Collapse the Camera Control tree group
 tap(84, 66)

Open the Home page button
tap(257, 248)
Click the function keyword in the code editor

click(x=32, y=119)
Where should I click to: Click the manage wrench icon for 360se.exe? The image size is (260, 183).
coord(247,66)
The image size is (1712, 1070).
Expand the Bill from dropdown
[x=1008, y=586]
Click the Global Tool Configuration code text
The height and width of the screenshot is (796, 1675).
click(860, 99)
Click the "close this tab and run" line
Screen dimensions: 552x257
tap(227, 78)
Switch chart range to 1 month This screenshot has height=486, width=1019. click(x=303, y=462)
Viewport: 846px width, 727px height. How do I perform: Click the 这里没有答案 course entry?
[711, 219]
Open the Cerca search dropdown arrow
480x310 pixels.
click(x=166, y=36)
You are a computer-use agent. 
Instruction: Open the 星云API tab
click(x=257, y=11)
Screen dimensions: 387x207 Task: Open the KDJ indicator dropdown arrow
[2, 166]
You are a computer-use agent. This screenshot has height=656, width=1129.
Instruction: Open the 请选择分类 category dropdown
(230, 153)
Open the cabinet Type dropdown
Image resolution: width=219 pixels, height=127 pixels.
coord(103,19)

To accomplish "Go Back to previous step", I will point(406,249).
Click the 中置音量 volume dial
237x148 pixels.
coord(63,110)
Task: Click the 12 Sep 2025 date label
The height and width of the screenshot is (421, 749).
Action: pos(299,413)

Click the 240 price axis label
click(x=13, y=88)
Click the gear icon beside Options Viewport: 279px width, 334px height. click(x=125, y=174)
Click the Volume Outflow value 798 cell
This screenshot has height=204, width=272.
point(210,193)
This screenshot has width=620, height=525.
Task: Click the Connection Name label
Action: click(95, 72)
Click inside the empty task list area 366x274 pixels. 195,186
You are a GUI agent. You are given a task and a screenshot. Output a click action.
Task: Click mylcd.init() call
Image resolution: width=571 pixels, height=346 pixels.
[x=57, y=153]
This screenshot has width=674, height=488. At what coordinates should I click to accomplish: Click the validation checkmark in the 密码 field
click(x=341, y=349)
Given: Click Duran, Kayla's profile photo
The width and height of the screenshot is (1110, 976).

— Required task —
Copy out every one of the rows above, word for word, with nothing changed, added, or left out.

— Correct response —
Collapse the Camera Control tree group
 tap(84, 66)

Open the Home page button
tap(257, 248)
Click the function keyword in the code editor

click(x=32, y=119)
Where should I click to: Click the manage wrench icon for 360se.exe? The image size is (260, 183).
coord(247,66)
The image size is (1712, 1070).
Expand the Bill from dropdown
[x=1008, y=586]
Click the Global Tool Configuration code text
The height and width of the screenshot is (796, 1675).
click(860, 99)
Click the "close this tab and run" line
Screen dimensions: 552x257
tap(227, 78)
Switch chart range to 1 month This screenshot has height=486, width=1019. click(x=303, y=462)
Viewport: 846px width, 727px height. How do I perform: Click the 这里没有答案 course entry?
[711, 219]
Open the Cerca search dropdown arrow
480x310 pixels.
click(x=166, y=36)
You are a computer-use agent. 
Instruction: Open the 星云API tab
click(x=257, y=11)
Screen dimensions: 387x207 Task: Open the KDJ indicator dropdown arrow
[2, 166]
You are a computer-use agent. This screenshot has height=656, width=1129.
Instruction: Open the 请选择分类 category dropdown
(230, 153)
Open the cabinet Type dropdown
Image resolution: width=219 pixels, height=127 pixels.
coord(103,19)

To accomplish "Go Back to previous step", I will point(406,249).
Click the 中置音量 volume dial
237x148 pixels.
coord(63,110)
Task: Click the 12 Sep 2025 date label
The height and width of the screenshot is (421, 749).
Action: pos(299,413)

Click the 240 price axis label
click(x=13, y=88)
Click the gear icon beside Options Viewport: 279px width, 334px height. click(x=125, y=174)
Click the Volume Outflow value 798 cell
This screenshot has height=204, width=272.
point(210,193)
This screenshot has width=620, height=525.
Task: Click the Connection Name label
Action: click(95, 72)
Click inside the empty task list area 366x274 pixels. 195,186
You are a GUI agent. You are given a task and a screenshot. Output a click action.
Task: Click mylcd.init() call
Image resolution: width=571 pixels, height=346 pixels.
[x=57, y=153]
This screenshot has width=674, height=488. At what coordinates should I click to accomplish: Click the validation checkmark in the 密码 field
click(x=341, y=349)
Given: Click Duran, Kayla's profile photo
The width and height of the screenshot is (1110, 976).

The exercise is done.